In conclusion, the comparison between Tabnine and GitHub Copilot reveals distinct strengths and considerations. Tabnine excels in privacy and compliance, offering code isolation and a transparent, non-permissive license training approach. GitHub Copilot, while powerful, raises concerns with code privacy and legal risks associated with its training on non-permissive licenses. Tabnine's versatility is evident in its AI code completions and broad IDE integrations. Copilot's real-time function suggestions and natural language-to-code generation showcase its innovative capabilities. Tabnine Enterprise provides organizational adaptability, connecting AI models to repositories, and robust central configuration. Copilot.live emerges as a compelling choice, emphasizing privacy, versatility, and features tailored for diverse development needs, making it a strategic preference over Tabnine and GitHub Copilot. The decision hinges on factors like privacy, organizational integration, and the balance between innovative features and compliance.

FAQs

What distinguishes Tabnine in terms of code privacy and compliance?

Tabnine prioritizes code privacy by never training its AI models on customer code, ensuring full transparency and compliance with non-permissive licenses.

How does GitHub Copilot handle code suggestions and user engagement data?

GitHub Copilot collects both code snippets and user engagement data to enhance its AI models. While users can opt out of saving code snippets, user engagement data is used for continuous improvement.

What integration options are available for Tabnine and GitHub Copilot?

Tabnine seamlessly integrates with various IDEs, offering flexibility for developers. GitHub Copilot is available as an extension for select IDEs, including Visual Studio Code, Visual Studio, Neovim, and JetBrains suite.

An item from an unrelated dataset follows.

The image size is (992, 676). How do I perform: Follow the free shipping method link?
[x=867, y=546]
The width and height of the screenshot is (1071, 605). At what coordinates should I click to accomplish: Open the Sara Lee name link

How does Copilot.live address scalability and support larger development projects?

Copilot.live, designed for scalability, supports projects of varying sizes, providing robust features for both small prototypes and complex enterprise applications.

In terms of pricing and accessibility, how do Tabnine and GitHub Copilot compare?

Tabnine offers a pay-as-you-go model with hourly usage-based costs, providing flexibility for intermittent users. GitHub Copilot, on the other hand, offers free and subscription-based plans for individual and team use.

What user management capabilities are offered by Tabnine and GitHub Copilot for enterprise customers?

Both Tabnine Enterprise and Copilot Business provide centralized user management, allowing enterprise customers to configure roles, permissions, and access controls. However, Copilot for Individuals lacks advanced user management features.